A Case for the Veneration and Preservation of Hippie Embroidery

Frances Iverson. 1972, 10 x 5 in, embroidery. Courtesy of the artist.

Frances Iverson. 1972, 10 x 5 in, embroidery. Courtesy of the artist.

In the 1980s and 1990s, hippie craft faced a backlash from which it has yet to recover. The work, like the movement itself, became stigmatized as garish and stupidly cheerful, made by barefoot, doped-up mamas. One subgenre consigned to particularly harsh obscurity was hippie embroidery—images inspired by drugs, the sexual revolution, and the Age of Aquarius, lovingly stitched in rainbow colors on patchwork quilts, peasant dresses, and denim pant legs. Hippie embroidery suffered the double curse of being hippie and being embroidery, a craft still not given its due by the museum establishment. Neither reason is sufficient to keep hippie embroidery out of major collections. But hippie embroidery deserves even more than adequate preservation. It deserves veneration.

Stacy C. Hollander, senior curator and director of exhibitions at the American Folk Art Museum in New York, writes in American Anthem that the inspiration for folk art is “often tied to critical moments in America’s history, especially times of war or national celebration, and to an individual’s personal response to those events.” Though hippie embroidery perfectly fits these criteria, it is almost entirely absent from collections and discussions of twentieth century art, folk or otherwise. The Contemporary Center at the American Folk Art Museum limits its definition of 20th and 21st century self-taught artwork to “paintings, sculpture, and built environments,” while their 18th and 19th century Folk Art Collections boast items as diverse as samplers, quilts, furniture and paintings. An exhibition catalogue compiled by the same museum in 1998,Self-Taught Artists of the 20th Century: An American Anthology, in a “more measured, more balanced approach (…) essential to an understanding of the American experience in its fullness,” provides examples of objects and images made with paint, wood, tin, steel, tape, tubing, glass, bones and miscellaneous found objects, yet not one example of embroidery is given. Collections Manager of the Textiles Department at the Cooper-Hewitt Design Museum wrote in an email to me last year that of almost 1,000 needlework pieces, “we do have one macramé hanging from the sixties, but it wouldn’t be classified as ‘hippie’ because it is much finer work done by a very talented woman.” Twentieth century folk artist Grandma Moses, whose embroideries are very sophisticated, is nevertheless celebrated for her childlike paintings. In fact, her embroideries (not her arthritis) are credited for influencing the growing abstraction in her later paintings. Why is contemporary embroidery even less desirable than earlier examples?

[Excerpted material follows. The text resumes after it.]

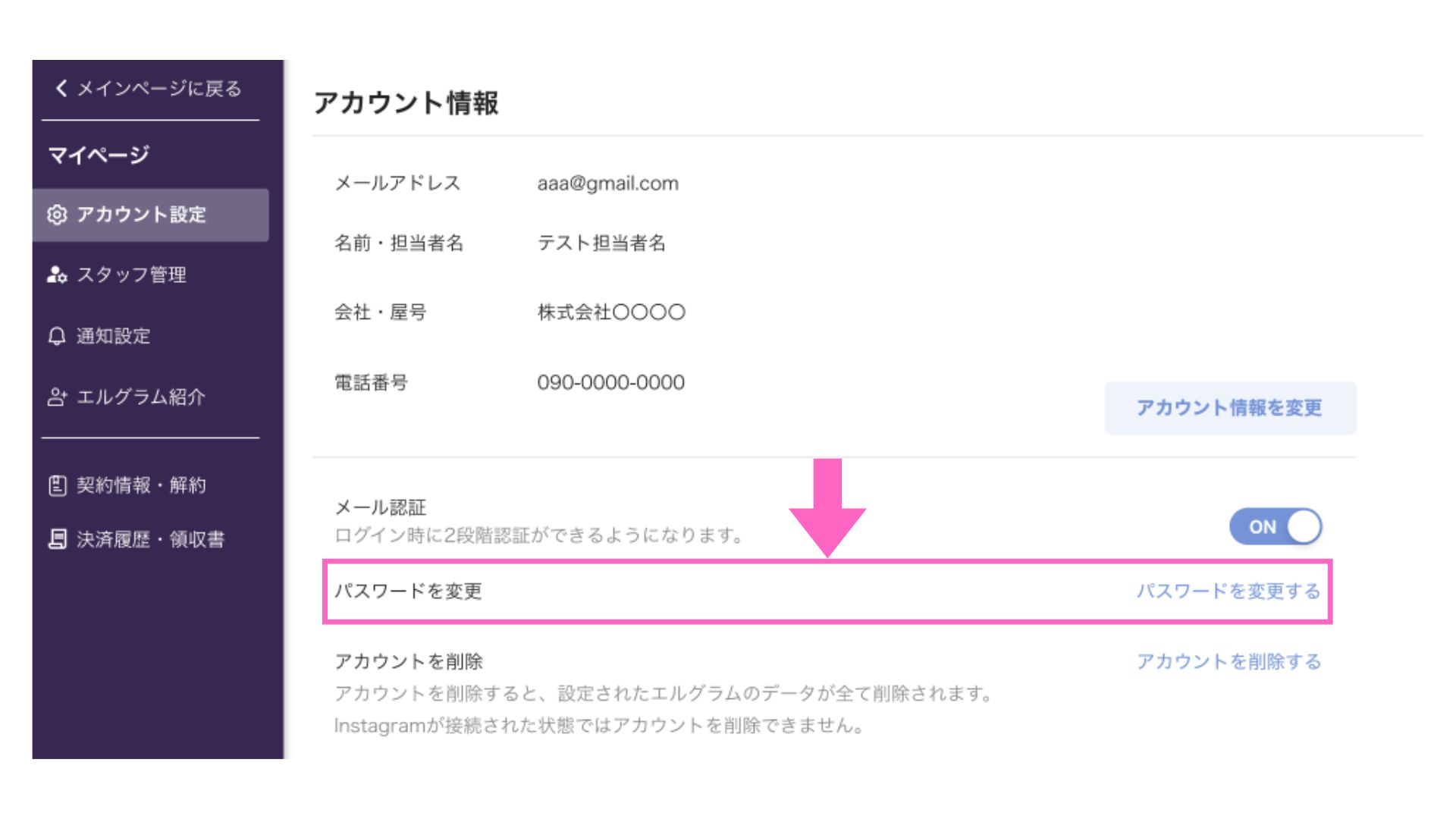Open the スタッフ管理 menu item
The height and width of the screenshot is (819, 1456).
coord(131,275)
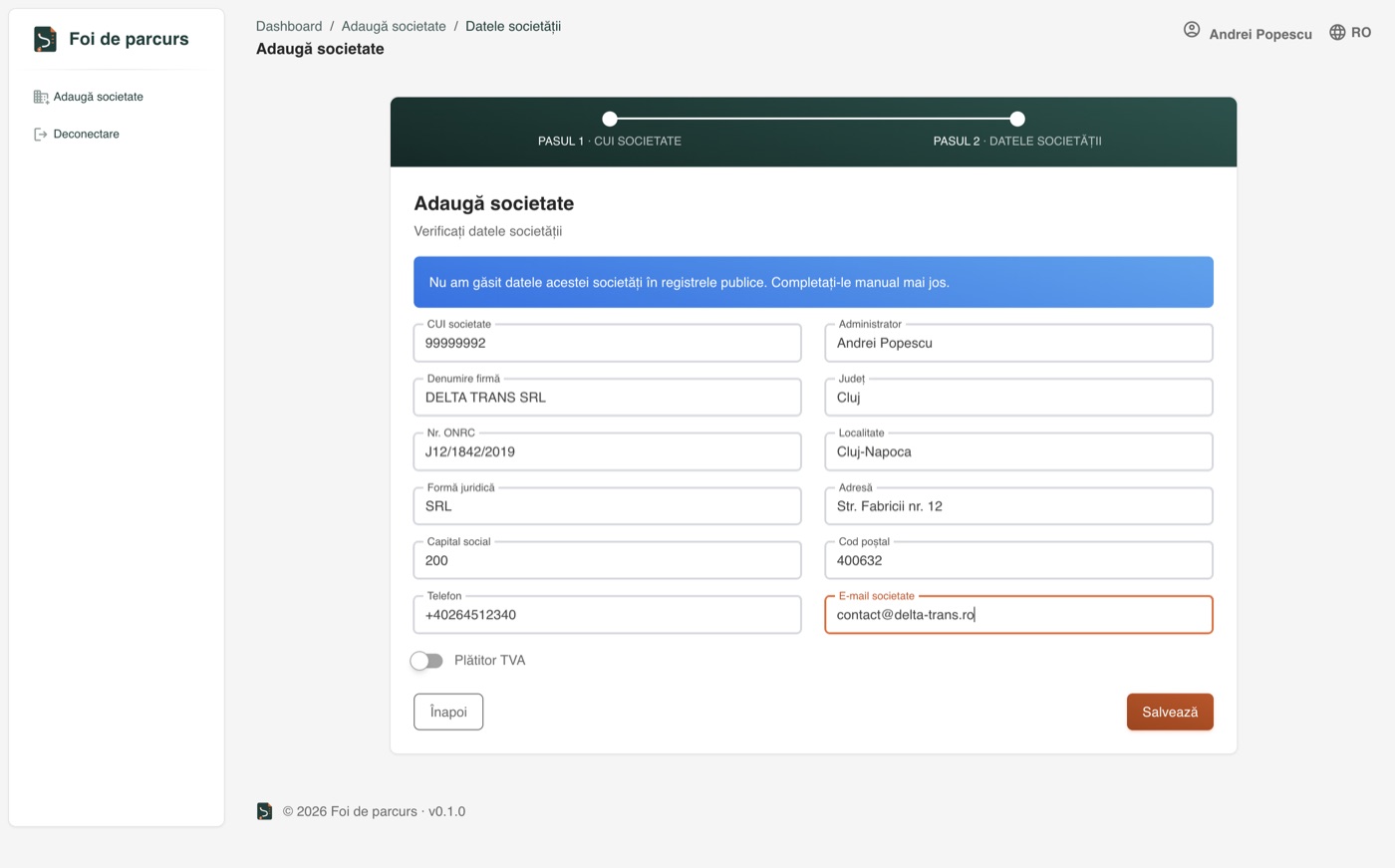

The imagery of hippie embroidery advertised the embroiderer’s liberation from sexual and religious repression and celebrated fertility, enlightenment and joy. The earnest portrayal of these subjects points to a lack of irony in the genre, a sincerity that carries into the appropriation of ethnic imagery and needlework techniques. Though cheerfully naked Adams and Eves abound in hippie embroidery, Native American and Eastern religious images outnumber Christian symbolism. Along with Eastern and Native spirituality, hippie embroidery details the recovery and melding of Western goddess religions in the 1960s and 1970s. Earth mothers stitched moons in all the stages of a twenty-eight day cycle over pockets, lapels, and crotches. Various religious images were used indiscriminately, with mandalas made of space ships, Buddhas holding crystal balls and Jesus going to mosque. Although hippie philosophy advocates religious freedom and acceptance, its own cut-and-paste dogma was glowingly passed along. Embroidered clothing can be associated with the missionary zeal attributed to many hippies, as the message of peace and love can be read quite clearly on these functional everyday banners.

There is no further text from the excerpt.